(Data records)
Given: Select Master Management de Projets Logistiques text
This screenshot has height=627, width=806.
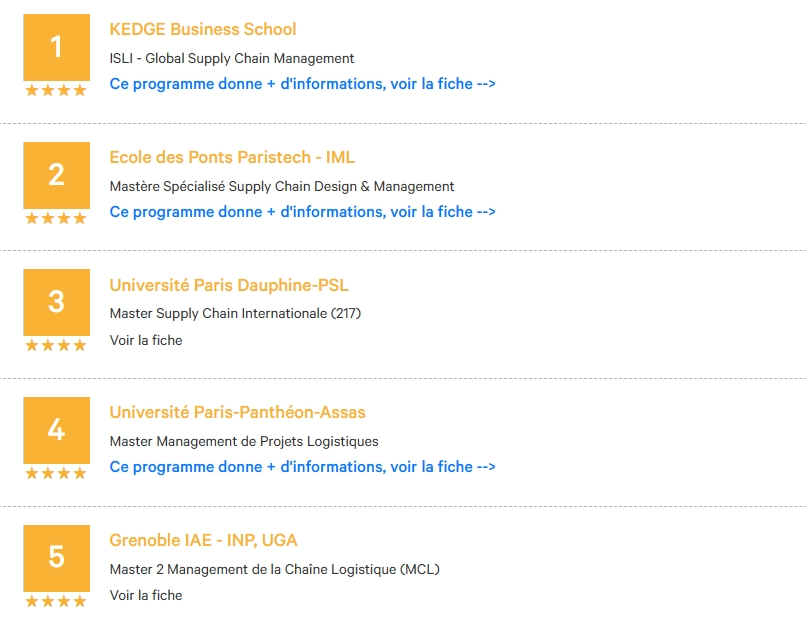Looking at the screenshot, I should 244,441.
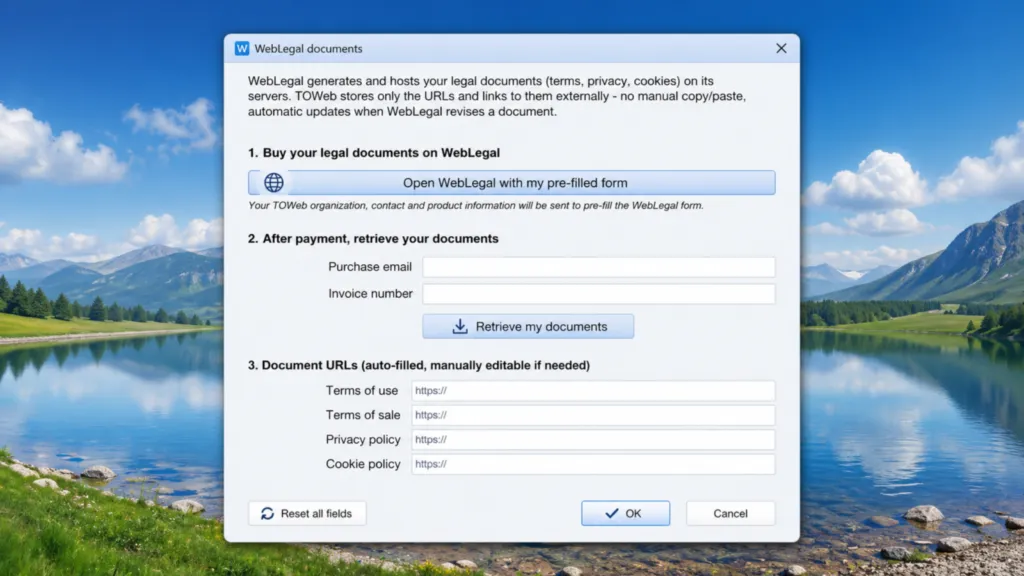The height and width of the screenshot is (576, 1024).
Task: Click the WebLegal documents title bar text
Action: 309,47
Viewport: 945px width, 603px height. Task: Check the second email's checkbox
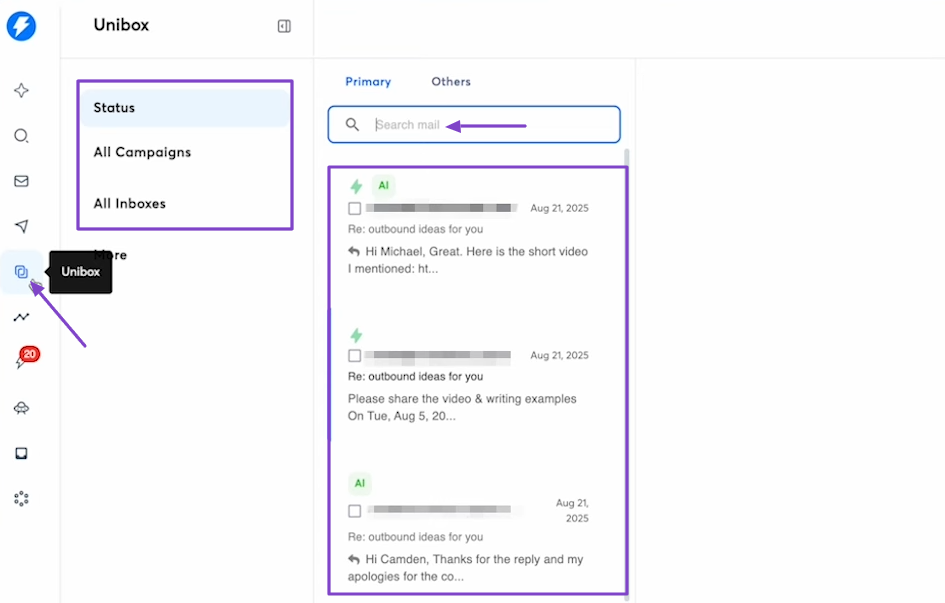(x=354, y=355)
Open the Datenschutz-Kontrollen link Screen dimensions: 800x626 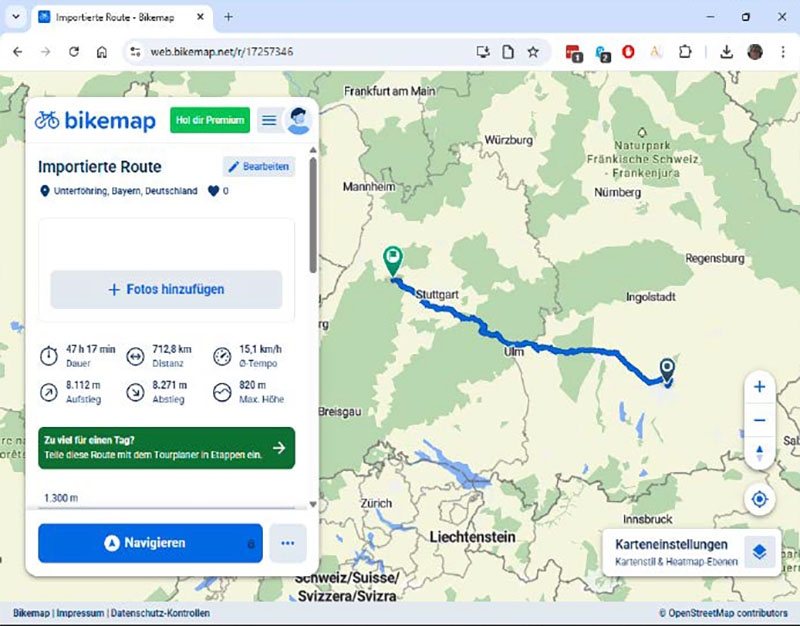(x=162, y=613)
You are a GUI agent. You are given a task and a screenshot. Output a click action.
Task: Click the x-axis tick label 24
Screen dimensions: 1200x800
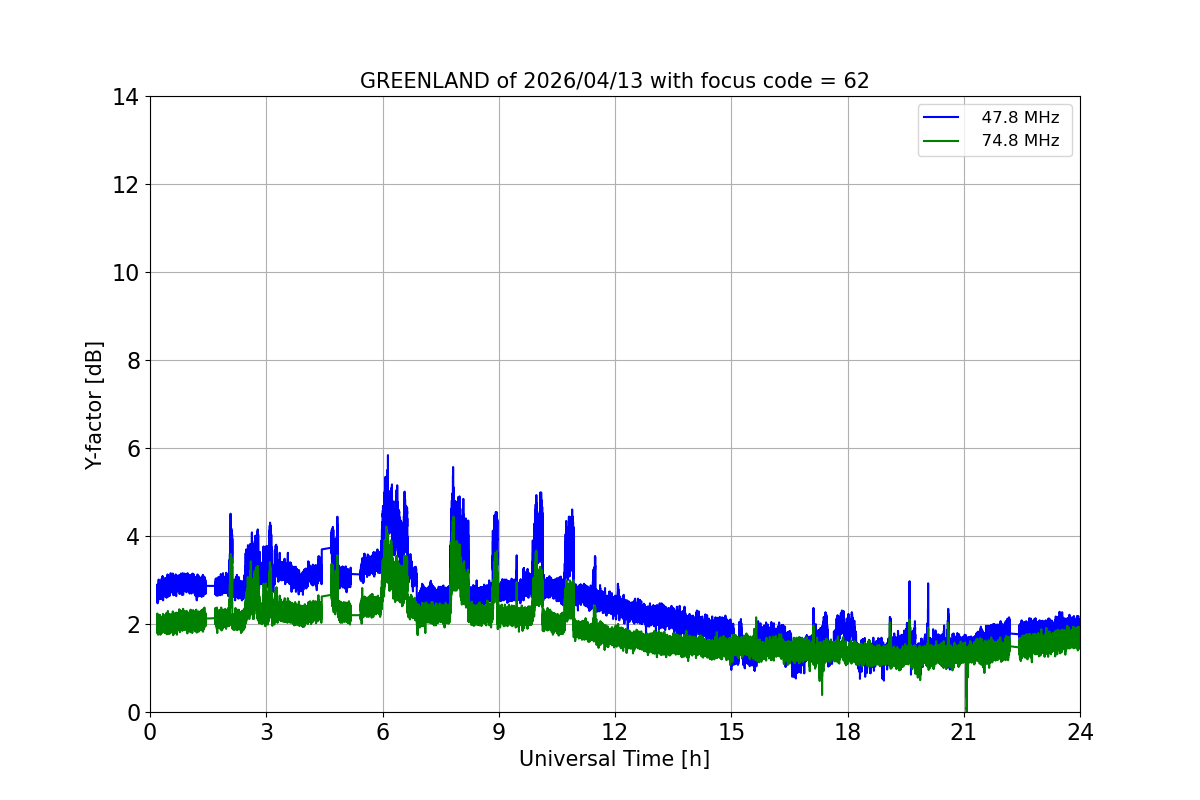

Activity – Starting at the line with "Task: Click the x-axis tick label 24", write out every line exactly through the final line of the records above, both included, and skip the pictures.

Your solution –
Task: Click the x-axis tick label 24
Screen dimensions: 1200x800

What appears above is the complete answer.